Voir présentation dynamique HULC, HAL, XOS. Dans le cadre robotique, l'imitation de la cinématique est réalisable en intégrant les DOF dans le châssis de la structure du robot, mais la nécessité de simplification, liée la plupart du temps à la décomposition même du mouvement, ne permet pas la souplesse des articulations complexes que le robot tente d'imiter. Partant des solutions retenues habituellement, ces mouvements complexes sont dissociés par le biais de trois liaisons pivot, positionnées de manière à imiter la cinématique, en oubliant volontairement les mouvements considérés comme gênants, comme dans le cadre de l'épaule, l'élévation du centre de rotation lors du mouvement de balancier du bras et l'élévation du bras au dessus de la tête, l'effet obtenu étant un mouvement figé, n'imitant la cinématique du mouvement complexe reproduit que partiellement. Voir brevet US 2010/042256 A1
voir présentation dynamique NAO, ASSIMO.
Quel que soit le cadre de réalisation envisagé, les techniques antérieures ne proposent par conséquent que deux solutions, à savoir ignorer la difficulté en ne reproduisant pas l'intégralité du mouvement de l'articulation complexe ou créer un ensemble d'articulations externes encombrante permettant l'imitation du résultat en ignorant le mouvement naturel de l'articulation reproduite, ce qui implique un volume contraignant et déporté vers l'extérieur nuisant à la portabilité.

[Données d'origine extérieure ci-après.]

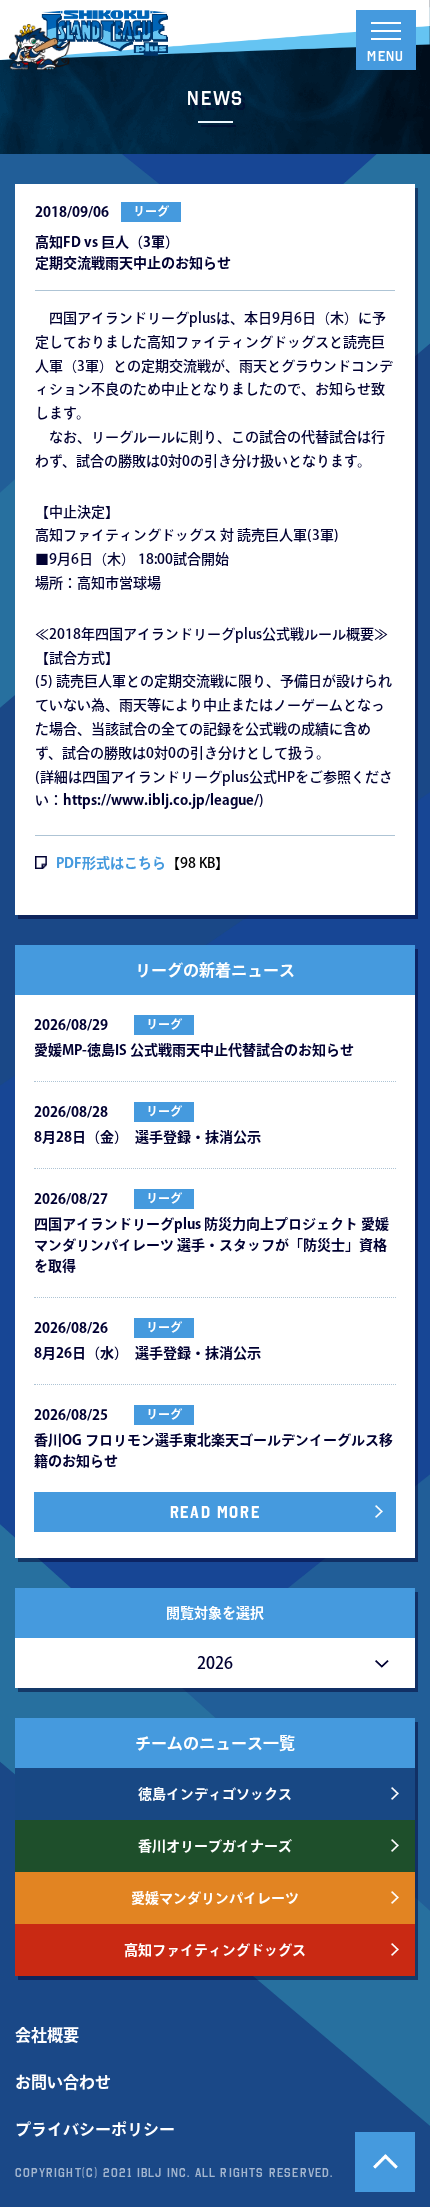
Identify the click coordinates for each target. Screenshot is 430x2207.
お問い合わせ (63, 2082)
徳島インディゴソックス (215, 1794)
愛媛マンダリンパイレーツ (215, 1898)
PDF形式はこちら (111, 863)
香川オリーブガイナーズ (215, 1846)
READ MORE (215, 1512)
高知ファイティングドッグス (215, 1950)
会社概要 (47, 2035)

Les lacunes des réalisations antérieures sont le manque de naturel, ne tenant pas compte de la capacité de l'articulation complexe à se repositionner dans l'espace, ou limitant l'amplitude des mouvements aux seuls mouvements du système sans tenir compte de la capacité de mouvement de l'articulation naturelle, à moins d'utiliser des dispositifs contraignants en volume.

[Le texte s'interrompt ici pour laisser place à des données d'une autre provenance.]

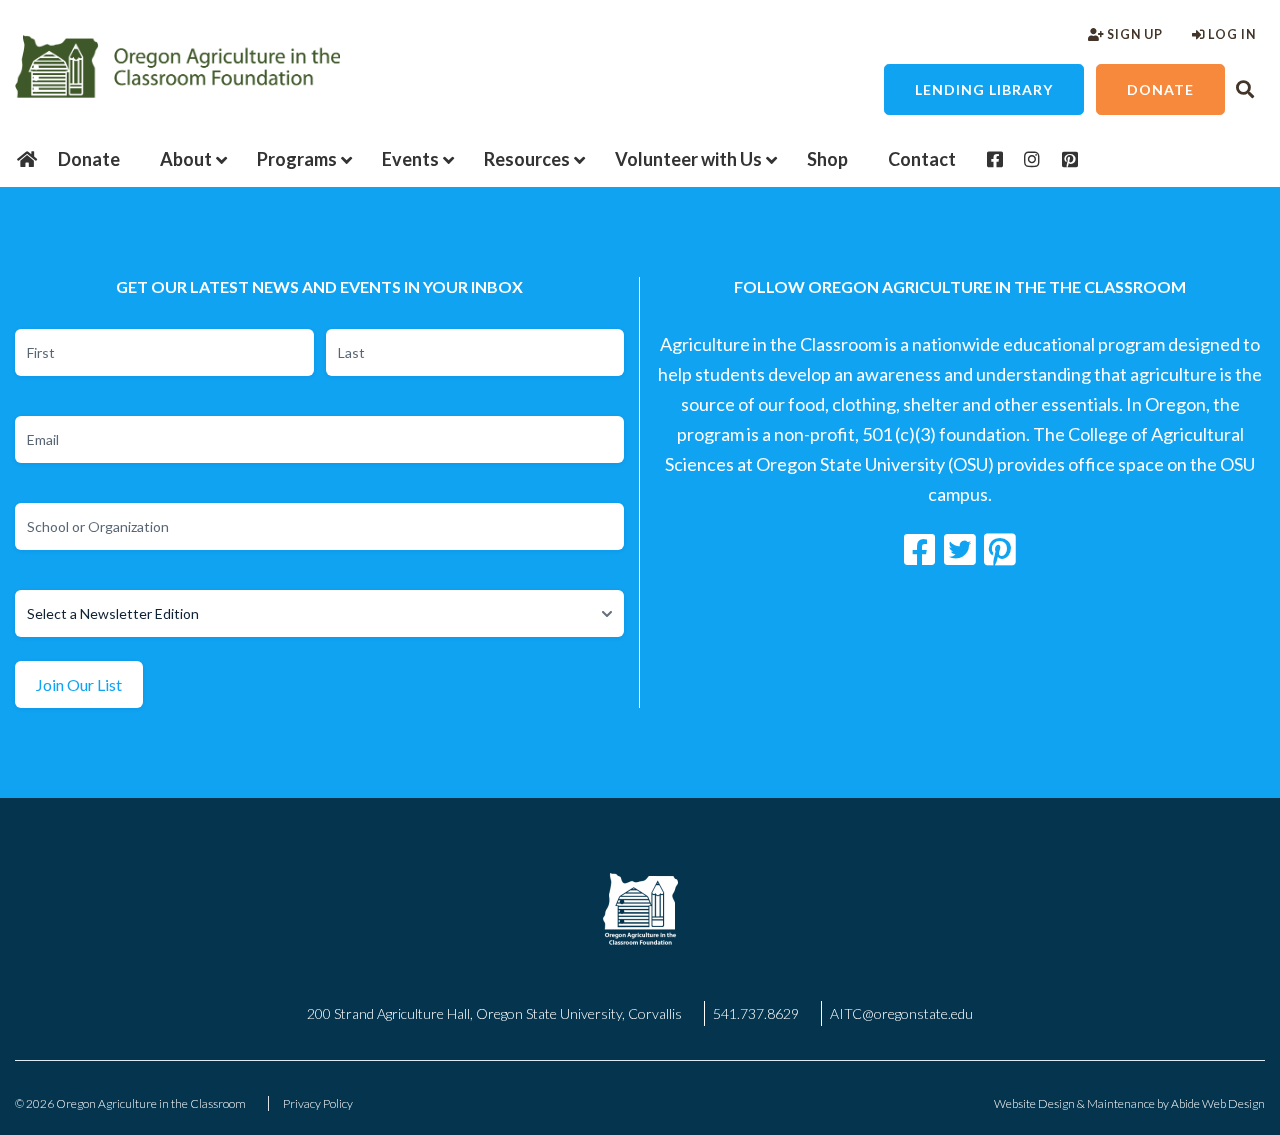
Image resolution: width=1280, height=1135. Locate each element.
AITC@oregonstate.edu (901, 1013)
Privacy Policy (318, 1103)
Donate (1160, 89)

Le problème posé est la possibilité de pouvoir limiter les mouvements, de l'immobilisation complète à une liberté de mouvement complète autour de l'articulation complexe la plus difficile, celle de l'épaule, car l'état de la technique actuel permet de réaliser l'immobilisation complète, par une attelle rigide, mais ne permet pas de réguler une possibilité de mouvement partiel naturel par l'intermédiaire d'une orthèse spécifique qui ne soit pas obtenu grâce à une machinerie déportée contraignante en volume. La capacité à obtenir le mouvement naturel de l'épaule permettra d'envisager, par dérivation du concept posé, le mouvement de toute autre articulation complexe, telles la hanche, le poignet, le mollet, le bras, la cuisse, concernant le corps humain, l'aile, la nageoire, ainsi de suite pour le corps animal.

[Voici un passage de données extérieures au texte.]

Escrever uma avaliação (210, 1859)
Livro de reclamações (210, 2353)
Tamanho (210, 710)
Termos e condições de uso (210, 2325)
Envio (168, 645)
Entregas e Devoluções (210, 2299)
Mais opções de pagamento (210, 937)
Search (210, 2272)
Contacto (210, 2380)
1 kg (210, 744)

La recherche sur les possibilités offerte amena à étudier entièrement la création d'un nouveau système mécanique enveloppant l'articulation, utilisant des matériaux rigides, et permettant, grâce à un arrangement de la chaîne cinématique une liberté de mouvement complète fonctionnelle adaptable a un système portatif.
D'une manière schématique, concernant l'épaule, l'articulation lie le bras au corps pour la réalisation d'un mouvement de rotation suivant 3 axes à la manière d'une rotule mécanique.
Le référentiel dans lequel se produit ce mouvement est lui-même déplacé dans l'espace par le lien au torse de l'épaule par le biais de la clavicule et de l'omoplate, qui repositionnent la tête de l'humérus.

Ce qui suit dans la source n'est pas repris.